SPIDERMON_ENABLED = True
EXTENSIONS = {
    'spidermon.contrib.scrapy.extensions.Spidermon': 500,
}
ITEM_PIPELINES = {
    'spidermon.contrib.scrapy.pipelines.ItemValidationPipeline': 800,
}
SPIDERMON_VALIDATION_ADD_ERRORS_TO_ITEMS = True
SPIDERMON_VALIDATION_SCHEMAS = [
    'xyz/schema.json',
]

I also tried without ADD_ERRORS_TO_ITEMS, but in that case I get neither an ERROR nor a warning... in fact, it's not clear what the validation does here other than increase a job stat.

rosheen33 commented 5 years ago

@andrewbaxter What kind of error you want here ? 'spidermon/validation/items/errors': 1, This field already describes how many items have validation errors

rosheen33 commented 5 years ago

@andrewbaxter If you want to get a warning on items, you can add the following setting SPIDERMON_VALIDATION_DROP_ITEMS_WITH_ERRORS = True https://spidermon.readthedocs.io/en/latest/item-validation.html#spidermon-validation-drop-items-with-errors

andrewbaxter commented 5 years ago

I think this was more about how the validation errors are logged/interact with the logging system.

Ideally, I'd like to see

'log_count/ERROR': 1,

and also have the errors appear in the logs with log level ERROR.

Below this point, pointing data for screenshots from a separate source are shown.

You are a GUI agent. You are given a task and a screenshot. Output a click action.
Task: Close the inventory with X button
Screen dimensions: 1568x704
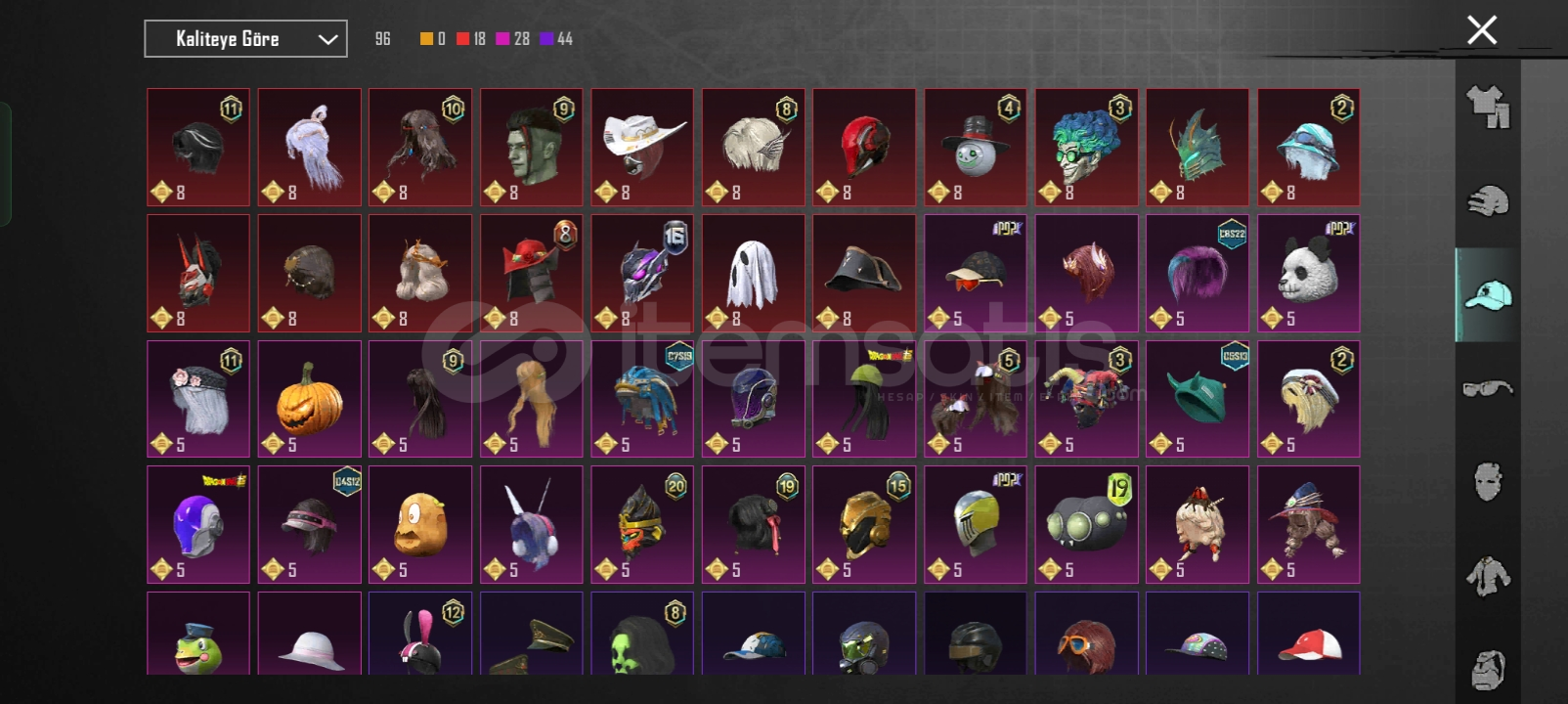[1482, 30]
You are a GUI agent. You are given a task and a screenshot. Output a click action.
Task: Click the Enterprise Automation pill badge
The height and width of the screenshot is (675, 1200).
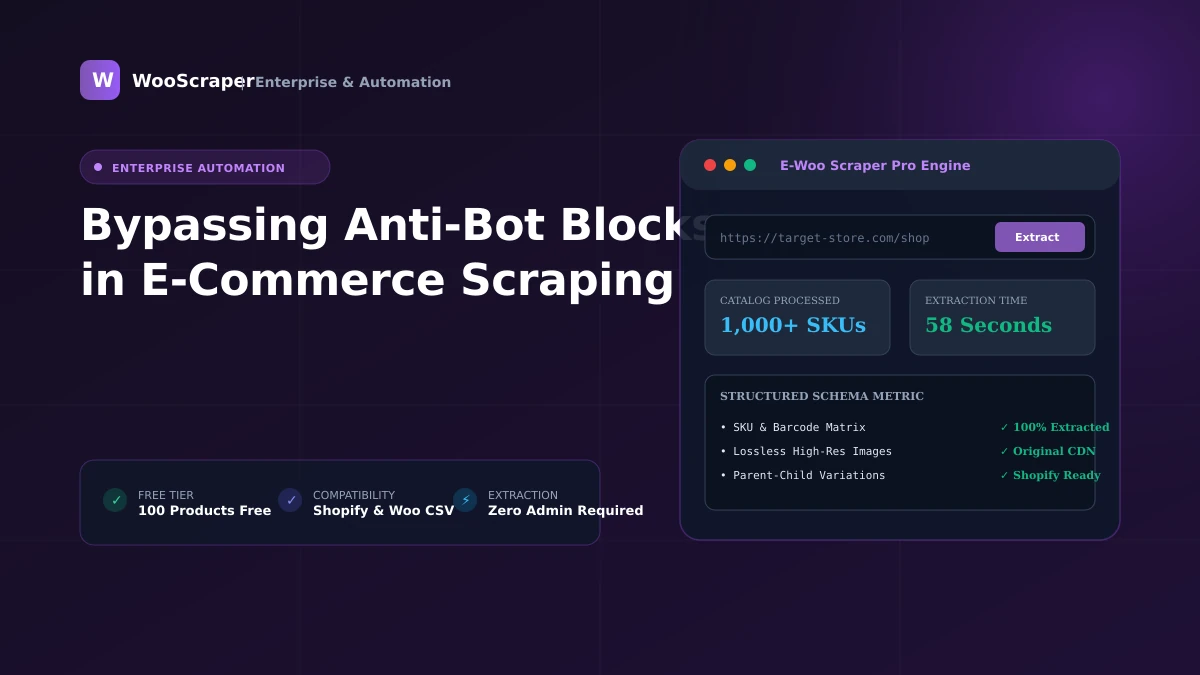click(x=205, y=167)
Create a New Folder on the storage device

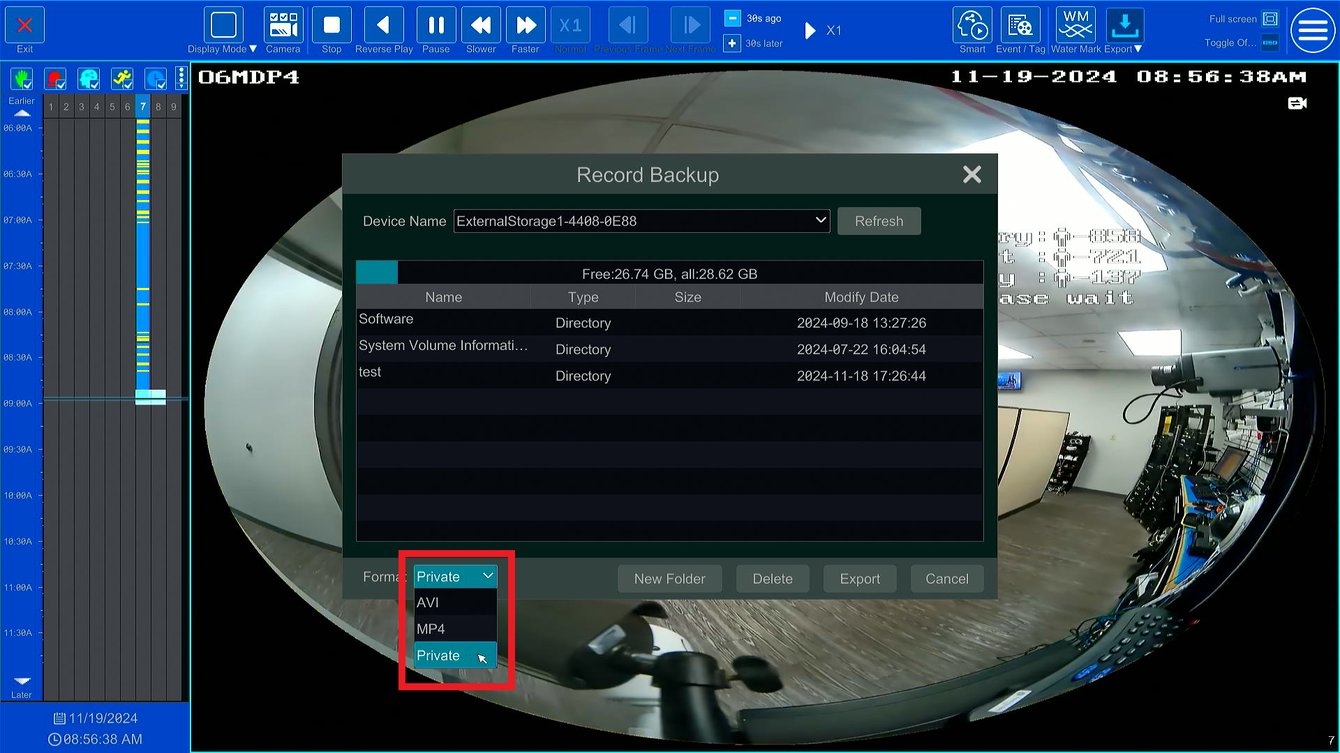(670, 578)

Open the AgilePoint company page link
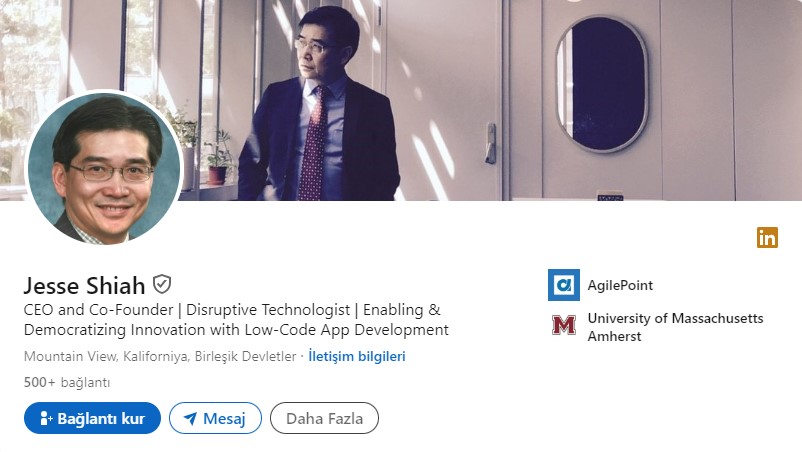click(620, 285)
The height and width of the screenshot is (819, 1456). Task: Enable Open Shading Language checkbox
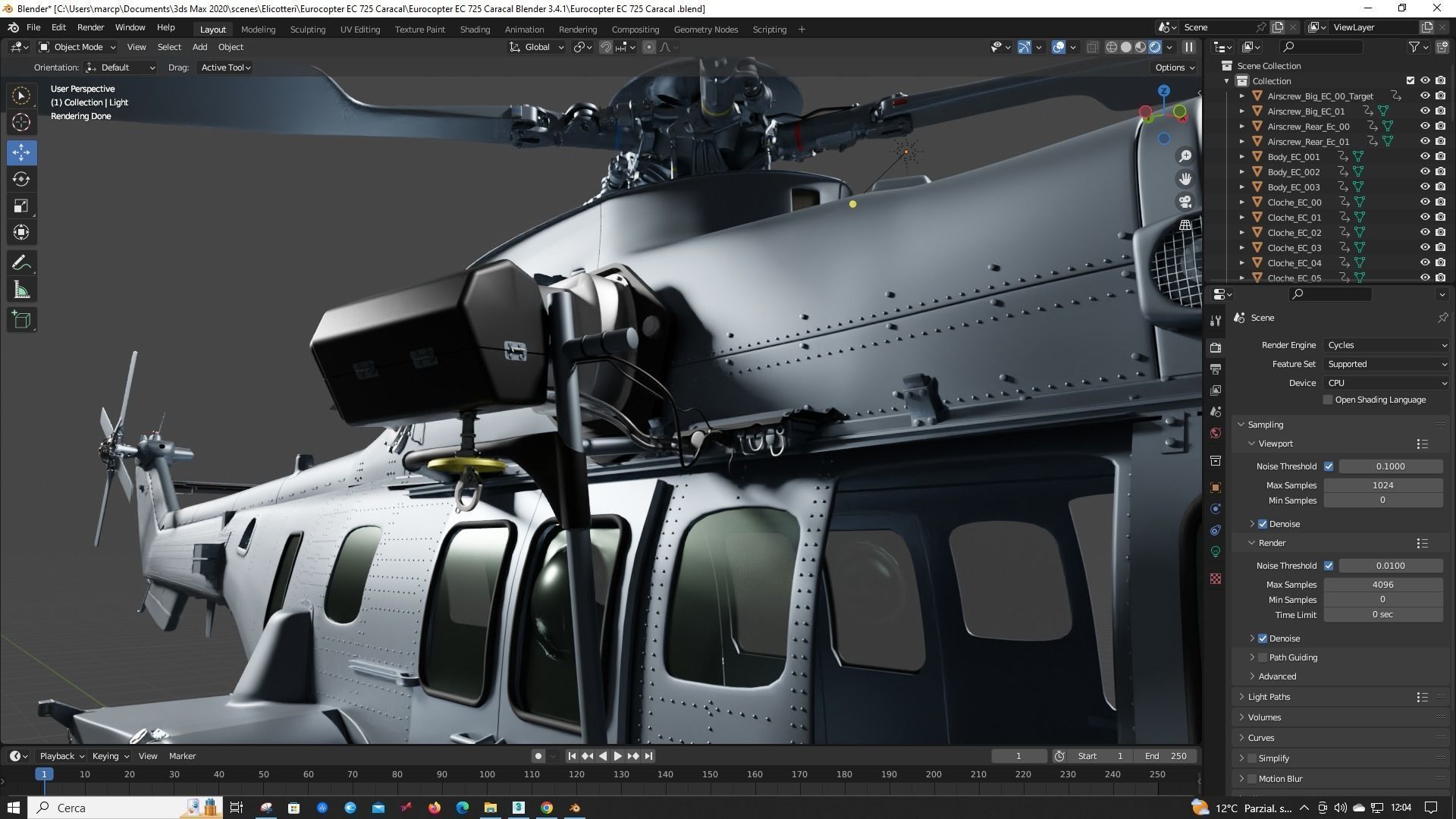1328,400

That way, say, in Scrapy Cloud, if you look at a job in the dashboard it will show "1 error" with a link, and when you click on it it will take you to the logs page with the ERROR filter already applied.

Right now even if there's lots of validation issues the job appears as finished with 0 errors.

rosheen33 commented 5 years ago

@andrewbaxter Maybe we can convert the Warning into an error on the above setting ? @rennerocha @raphapassini @Gallaecio What are your thoughts on this one ?

rennerocha commented 5 years ago

In my opinion, log/ERROR stat is not the right place to include the validation failures. It should be reserved to errors like code exceptions that affects the spider execution (not the data it was returned). I can see scenarios where is acceptable to have some number of validation failures and including them as errors may confuse the user.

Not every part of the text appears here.